The rating agency [Moody’s] bought a majority share in Four Twenty Seven, a California-based company that measures a range of hazards, including extreme rainfall, hurricanes, heat stress and sea level rise, and tracks their impact on 2,000 companies and 196 countries. In the United States, the data covers 761 cities and more than 3,000 counties.

Three weeks before that, the City of London and partners hosted a Green Finance Summit, where the UK government released its Green Finance Strategy. and launched a new Green Finance Institute, to work toward implementation of the strategy. This followed closely after the UK formally adopted a zero emissions goal for 2050. The Green Finance Strategy is intended to help London’s financial sector become the global center for clean finance innovation.

The Green Finance Institute is tasked with working in coalition to foster deep and far-reaching green finance innovation across London’s financial sector. Image credit: Green Finance Institute.
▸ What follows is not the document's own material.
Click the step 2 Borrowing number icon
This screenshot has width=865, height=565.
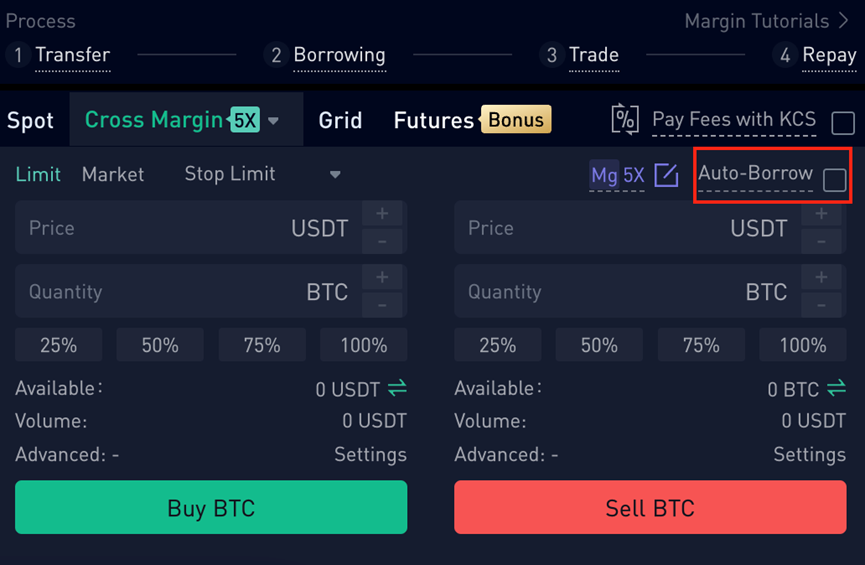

What is most significant about this move is that Green Finance is no longer considered a niche market within the wider landscape of financial services. The emerging vision is that the entire financial sector of the world must reliably generate investment value while fostering climate resilience, or costs will increasingly outweigh gains and undermine all value creation.

Through the Business Roundtable, 181 CEOs have signed onto a revised definition of the Purpose of a Corporation — building value for all stakeholders. Darren Walker, President of the Ford Foundation explained the importance of this new commitment, saying:

it is more critical than ever that businesses in the 21st century are focused on generating long-term value for all stakeholders and addressing the challenges we face, which will result in shared prosperity and sustainability for both business and society.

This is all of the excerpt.